REQUIREMENT –
Nothing but the lines from the one with "Click the Total Employees group icon" through the final line of the entries should appear in the answer, copied exactly and without pictures.

RECORDED DATA –
= Beginning of Section =

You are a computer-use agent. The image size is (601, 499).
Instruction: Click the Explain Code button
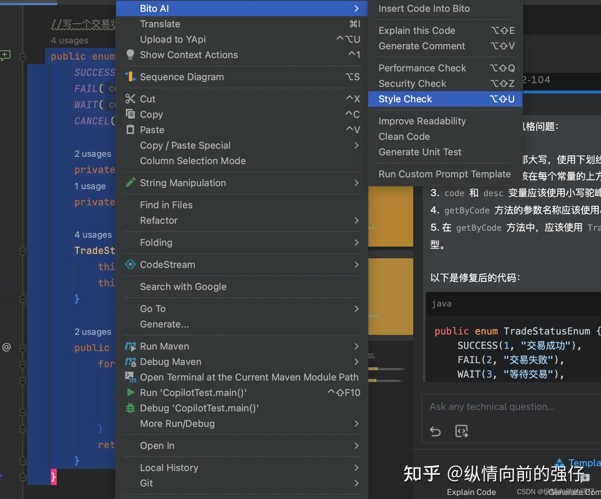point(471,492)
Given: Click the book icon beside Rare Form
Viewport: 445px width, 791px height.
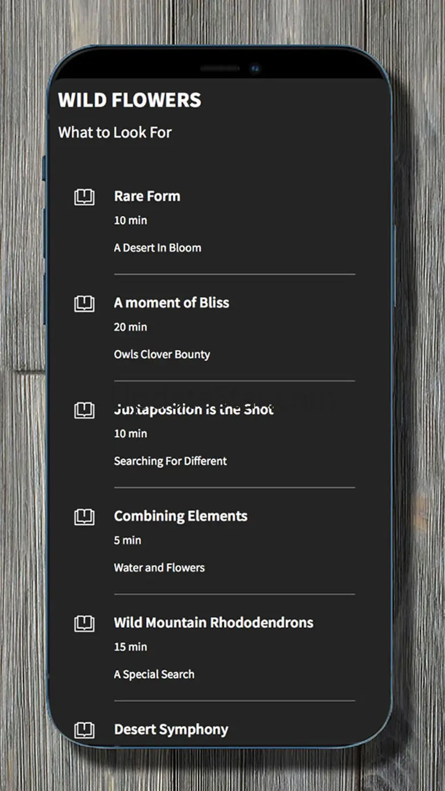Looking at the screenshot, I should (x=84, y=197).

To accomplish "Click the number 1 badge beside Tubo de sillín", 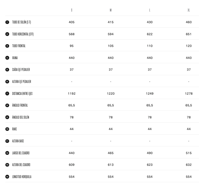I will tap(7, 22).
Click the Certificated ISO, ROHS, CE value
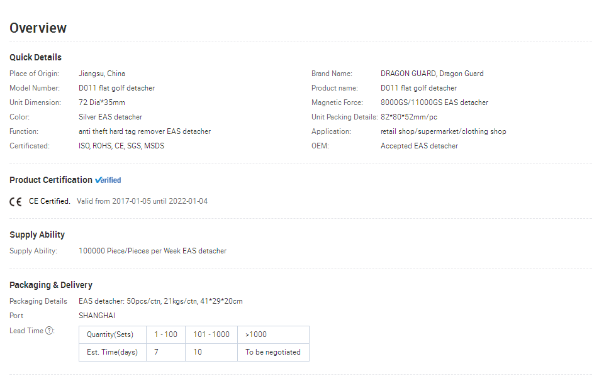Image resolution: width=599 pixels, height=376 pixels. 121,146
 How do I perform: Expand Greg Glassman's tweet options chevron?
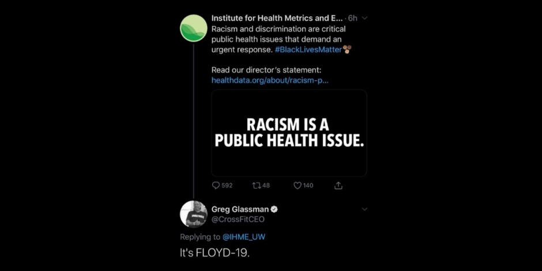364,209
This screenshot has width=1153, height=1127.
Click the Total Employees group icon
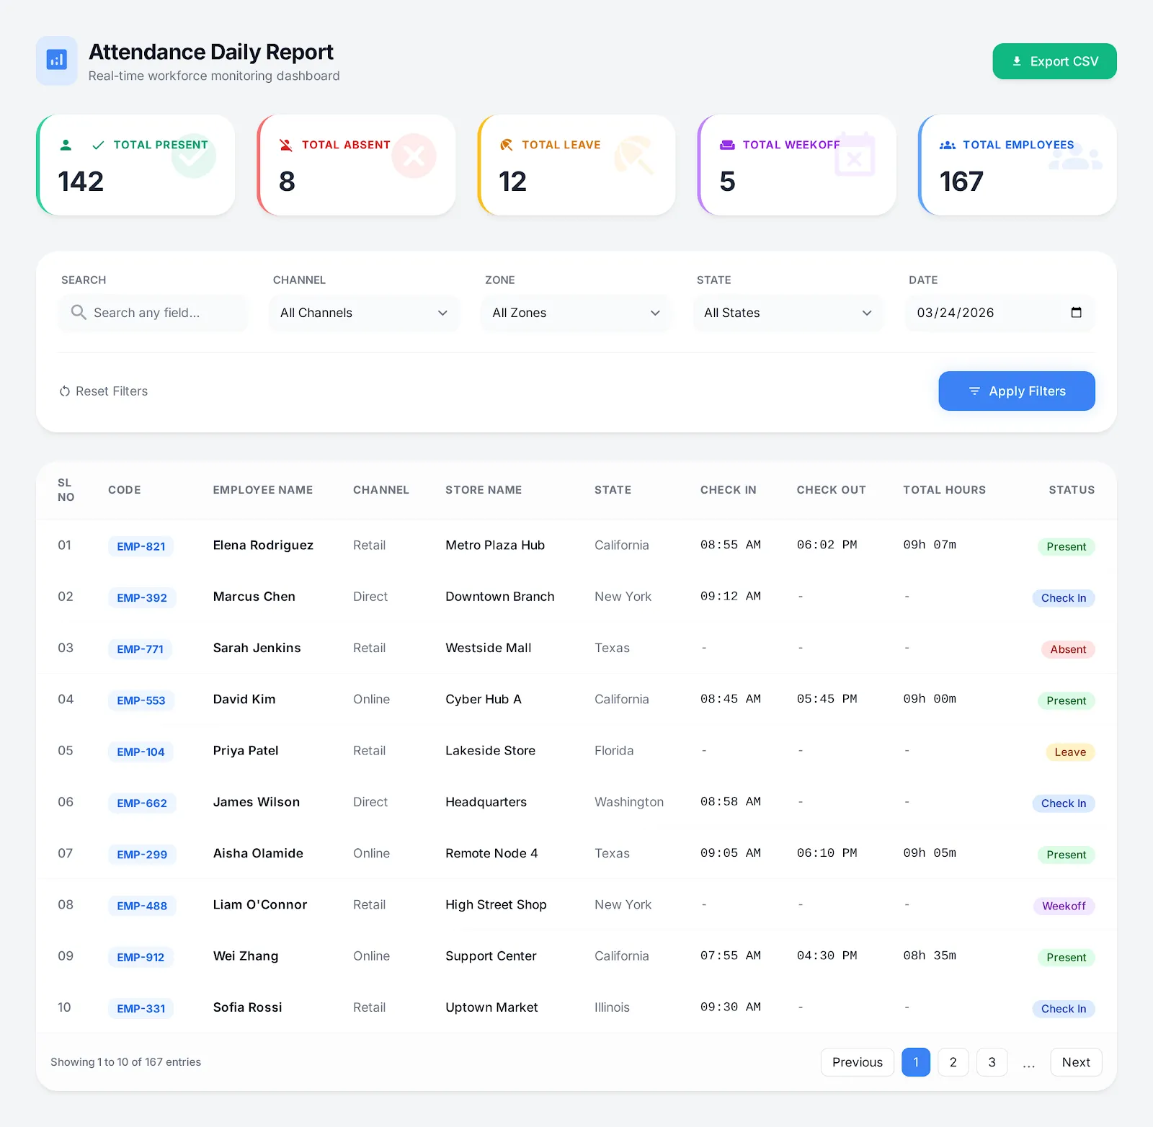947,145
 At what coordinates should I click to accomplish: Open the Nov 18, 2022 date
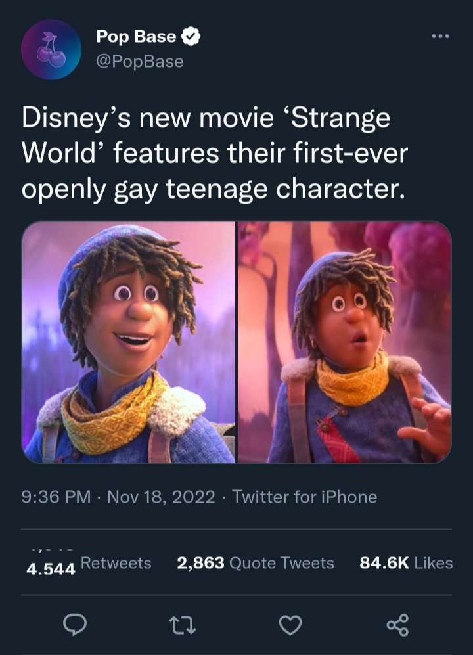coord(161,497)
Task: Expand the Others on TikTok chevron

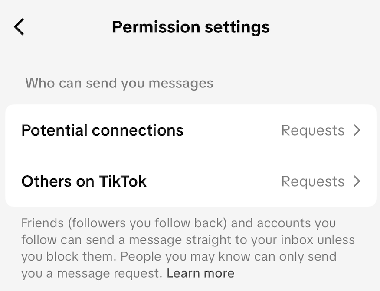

= End of Section =

RESULT FOR THIS EXERCISE –
Click the Total Employees group icon
947,145
 At what coordinates should I click to accomplish: Open the Nov 18, 2022 date
coord(161,497)
Task: Expand the Others on TikTok chevron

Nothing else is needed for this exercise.